GIVEN EXERCISE — Rewrite the records from their first line through the line containing "pos(154,1433)", keeping the requests unchanged and multiplying every coordinate in the answers by 1.25. Round each product to a whole number, with halves rounded up.

Target pointing data
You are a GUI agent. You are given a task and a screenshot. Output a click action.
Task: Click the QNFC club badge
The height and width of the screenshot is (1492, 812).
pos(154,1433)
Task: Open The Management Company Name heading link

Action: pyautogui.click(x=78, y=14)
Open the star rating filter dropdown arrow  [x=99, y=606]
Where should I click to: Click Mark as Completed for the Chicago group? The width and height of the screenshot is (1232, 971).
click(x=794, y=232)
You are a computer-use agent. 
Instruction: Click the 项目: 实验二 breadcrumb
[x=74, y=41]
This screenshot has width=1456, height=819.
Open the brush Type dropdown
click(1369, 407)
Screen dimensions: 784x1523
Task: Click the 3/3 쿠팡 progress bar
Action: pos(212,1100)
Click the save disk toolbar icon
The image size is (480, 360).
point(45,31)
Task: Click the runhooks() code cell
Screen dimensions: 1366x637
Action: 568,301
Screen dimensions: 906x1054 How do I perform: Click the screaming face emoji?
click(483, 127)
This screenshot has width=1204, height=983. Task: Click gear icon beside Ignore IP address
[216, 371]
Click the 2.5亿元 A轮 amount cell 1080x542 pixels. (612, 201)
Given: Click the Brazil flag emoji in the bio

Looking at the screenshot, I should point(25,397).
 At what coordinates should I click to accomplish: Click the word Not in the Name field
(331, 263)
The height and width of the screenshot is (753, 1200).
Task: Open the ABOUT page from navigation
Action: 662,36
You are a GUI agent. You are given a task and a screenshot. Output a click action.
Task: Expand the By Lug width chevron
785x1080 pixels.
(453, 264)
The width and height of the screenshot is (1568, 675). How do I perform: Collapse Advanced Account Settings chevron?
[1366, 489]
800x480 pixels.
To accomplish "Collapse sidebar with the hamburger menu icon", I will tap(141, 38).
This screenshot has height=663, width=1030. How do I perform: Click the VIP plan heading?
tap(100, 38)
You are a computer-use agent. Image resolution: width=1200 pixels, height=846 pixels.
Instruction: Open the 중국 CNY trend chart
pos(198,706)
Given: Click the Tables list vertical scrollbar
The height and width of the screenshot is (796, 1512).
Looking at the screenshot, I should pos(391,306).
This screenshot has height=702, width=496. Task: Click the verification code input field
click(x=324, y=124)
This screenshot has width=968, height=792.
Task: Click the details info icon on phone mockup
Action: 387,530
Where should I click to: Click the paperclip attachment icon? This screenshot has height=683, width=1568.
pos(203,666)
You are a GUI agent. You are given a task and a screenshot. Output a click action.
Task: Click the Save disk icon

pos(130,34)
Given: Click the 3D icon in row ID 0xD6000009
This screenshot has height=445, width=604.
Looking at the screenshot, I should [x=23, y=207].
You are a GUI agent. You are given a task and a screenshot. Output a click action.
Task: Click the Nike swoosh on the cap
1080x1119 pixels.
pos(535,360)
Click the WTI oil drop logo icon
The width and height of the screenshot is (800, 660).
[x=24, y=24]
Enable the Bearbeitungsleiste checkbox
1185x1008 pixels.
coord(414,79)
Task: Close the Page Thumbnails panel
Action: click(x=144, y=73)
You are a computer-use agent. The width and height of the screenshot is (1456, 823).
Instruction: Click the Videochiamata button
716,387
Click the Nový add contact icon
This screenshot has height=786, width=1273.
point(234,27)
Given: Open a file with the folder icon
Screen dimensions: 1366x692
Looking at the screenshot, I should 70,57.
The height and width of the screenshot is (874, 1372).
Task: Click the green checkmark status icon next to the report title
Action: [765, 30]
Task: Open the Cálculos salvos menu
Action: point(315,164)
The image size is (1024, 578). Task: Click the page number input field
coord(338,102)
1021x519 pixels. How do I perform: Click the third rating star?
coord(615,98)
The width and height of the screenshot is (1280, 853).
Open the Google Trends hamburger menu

ANSWER FOR THIS EXERCISE —
You are a GUI agent. You are given a task and a screenshot. Output a click action.
Task: Click the QNFC club badge
The height and width of the screenshot is (1492, 812).
pos(193,1791)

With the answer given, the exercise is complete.